Certainly. With respect to cadmium, lead, and mercury, these are three naturally occurring elements to which we all have some level of exposure. It’s not likely that we could ever completely rid ourselves of exposure to these metals, so it’s important to understand where the safe levels lie. Interestingly enough, all of the women in the BioCycle Study are below the Centers for Disease Control and Prevention levels of concern [for exposure], particularly so with lead. That we’ve seen some health effects does raise the question of those levels. Understanding that perhaps health effects may even occur below those [exposure] levels [set by the government] is, I think, important.
Q: What were your findings related to caffeine in pregnant women?
The study that I did on caffeine exposure and miscarriage, I did while I was a summer student. I was interested in understanding whether caffeine consumption could be associated with pregnancy loss. There’s been a lot of work in this area, and it seems to be conflicting. While there are fairly universal recommendations that pregnant women not consume vast quantities of caffeine, there’s still varying degrees to which people recommend curtailing caffeine use during pregnancy.
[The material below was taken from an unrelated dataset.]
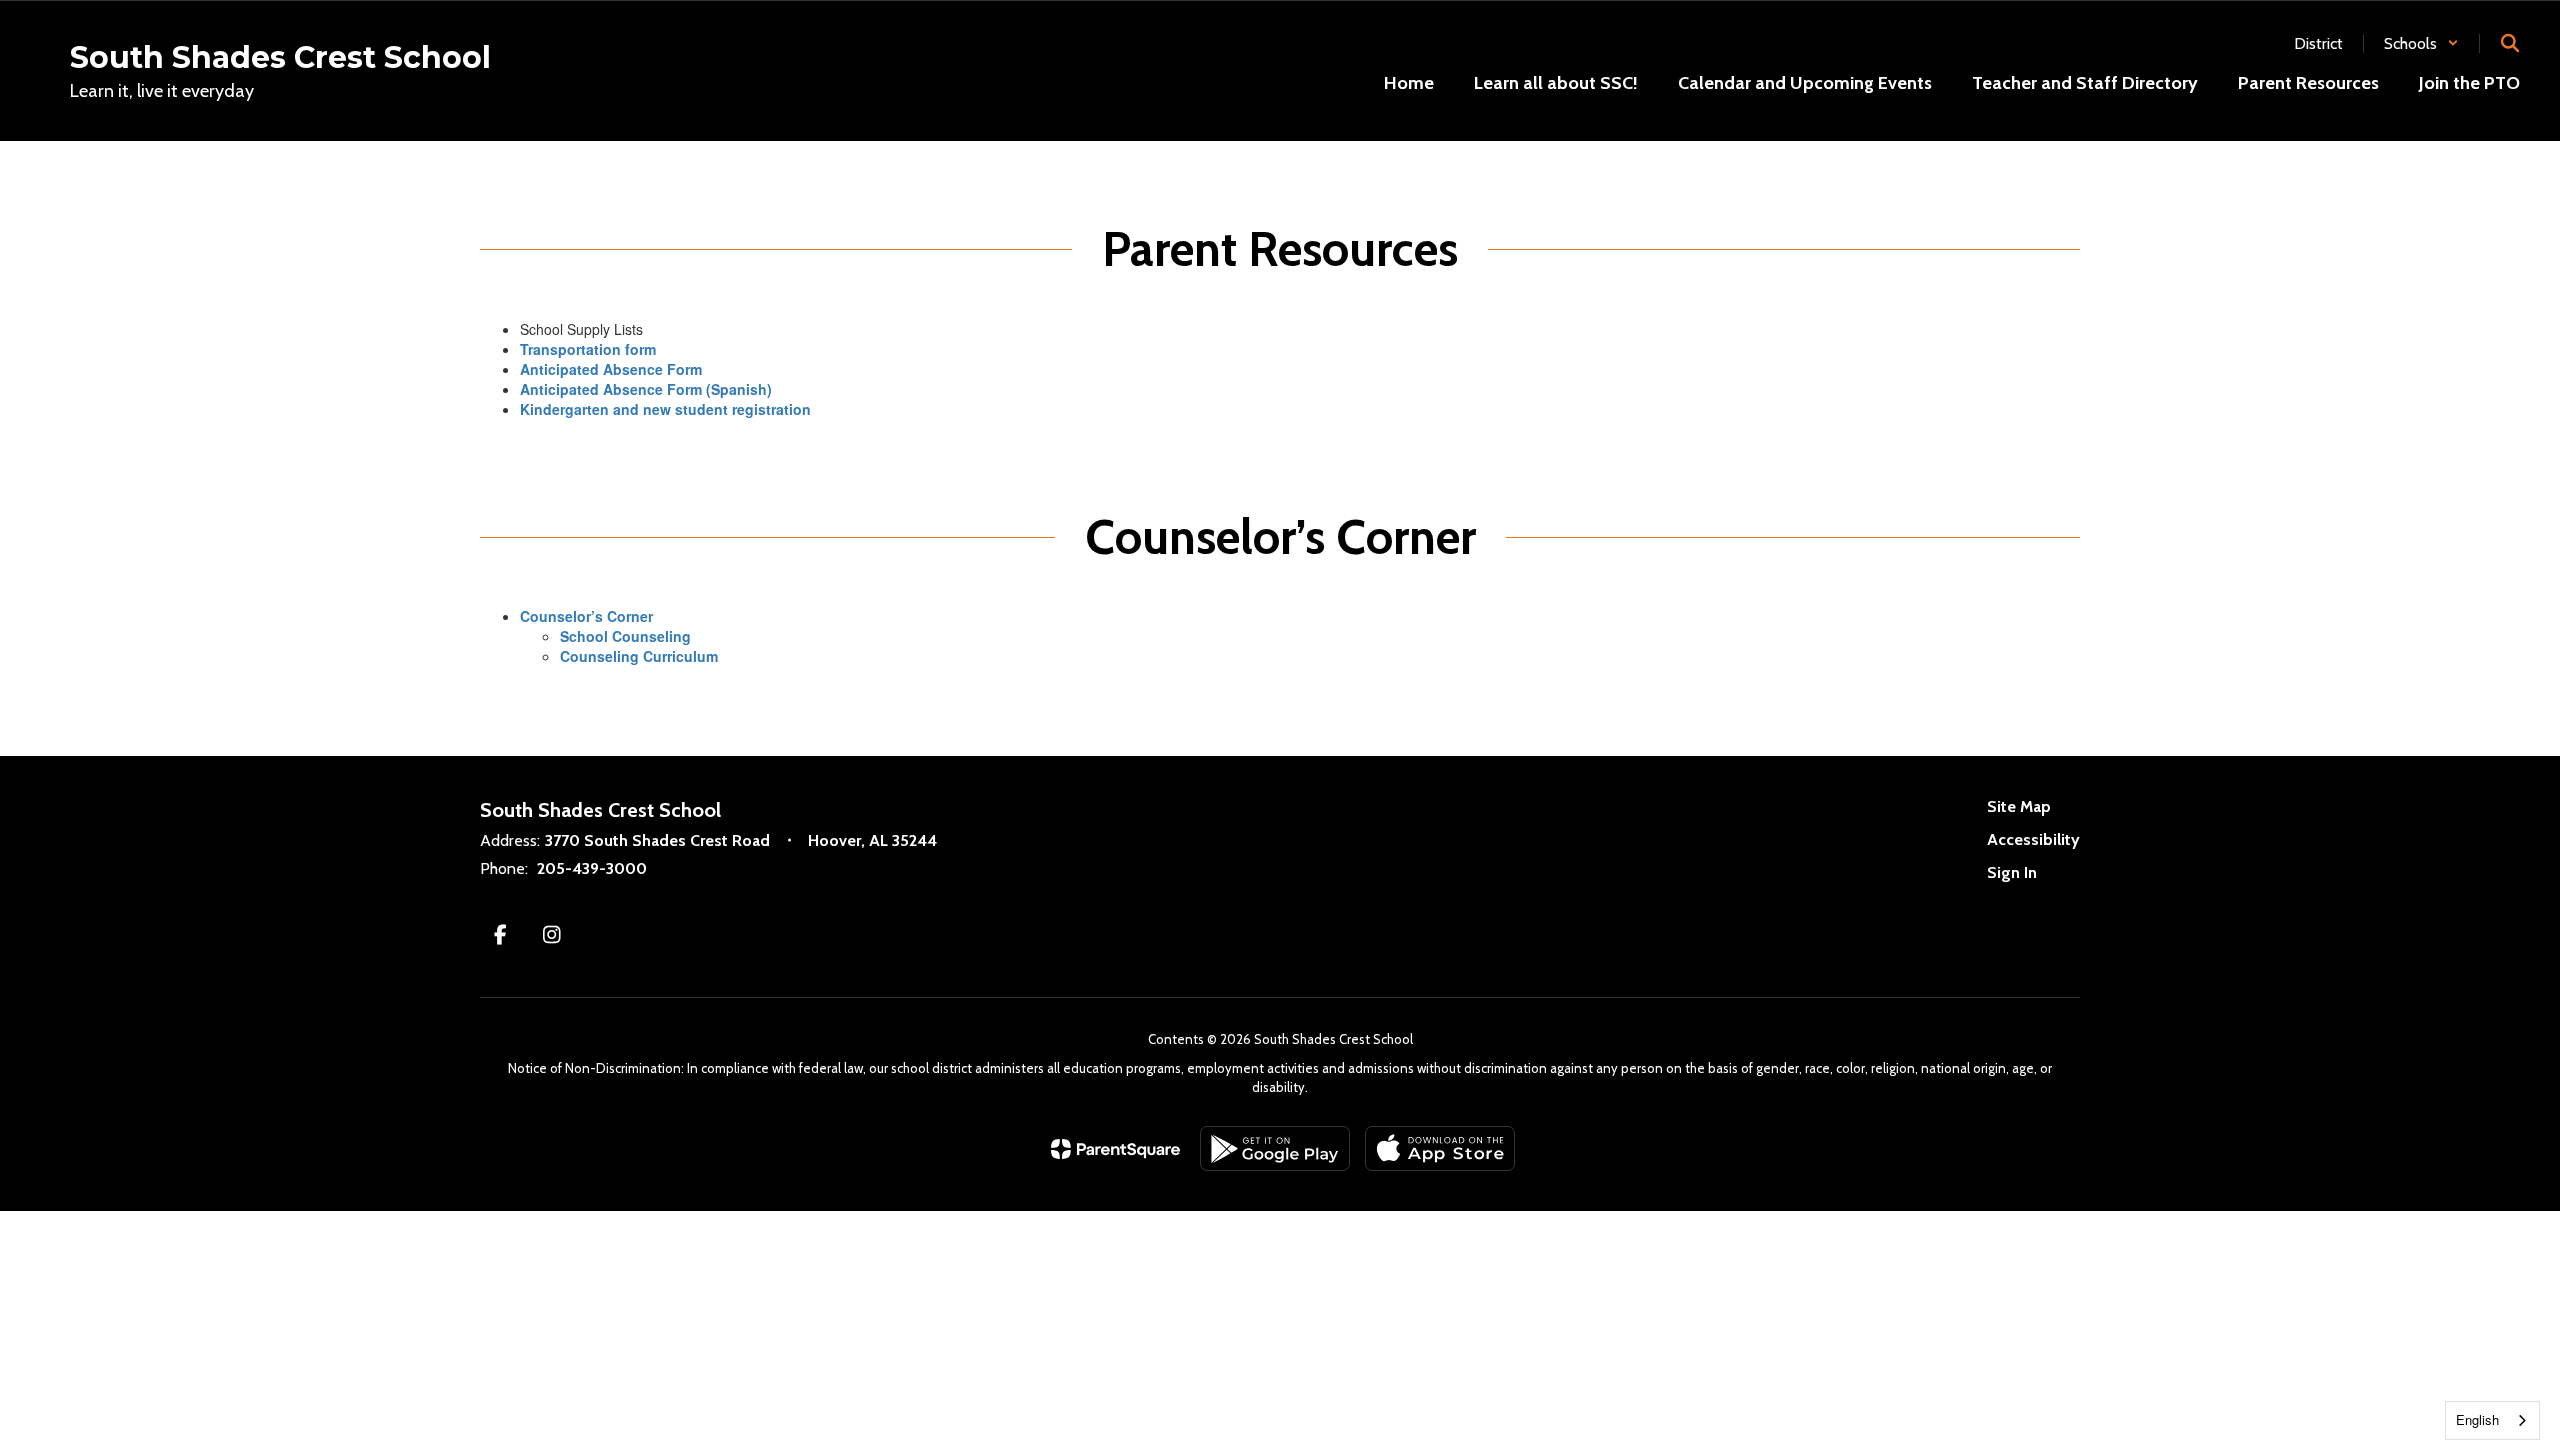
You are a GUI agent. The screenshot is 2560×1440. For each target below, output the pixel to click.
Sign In (2012, 872)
We found that there was no association between moderate caffeine intake and pregnancy loss. That was in conflict with some other studies that had come out around that same time, but it was such that we felt comfortable in that paper that there were no associations between moderate levels of caffeine consumption and pregnancy loss.
Q: You want to become an independent investigator?
Certainly, yes. My goal, after my postdoctoral fellowship is finished, is to become an independent tenure-track investigator. Ideally, what I’d like to do is to be an assistant professor on the tenure track at a university that focuses both on research and teaching.
[Note: Dr. Pollack is now an assistant professor at George Mason University, in Virginia.]
Q: I know you’re early in your career, but do you ever think about, when you get to the end of your career, what you want to have accomplished?
Sure. I think, over the course of my career, what drives me is to understand how chemical exposures, to which we’re all exposed, how those might affect our everyday health. I think that by the end of my career, what I want to have understood is some of those exposures, whether some of those exposures are safe, or whether there are some ways to which we can reduce our exposure to some of those chemicals, whether it’s through changing some practices, or whether that’s through some efforts at changing regulations and changing the availability of those products in general.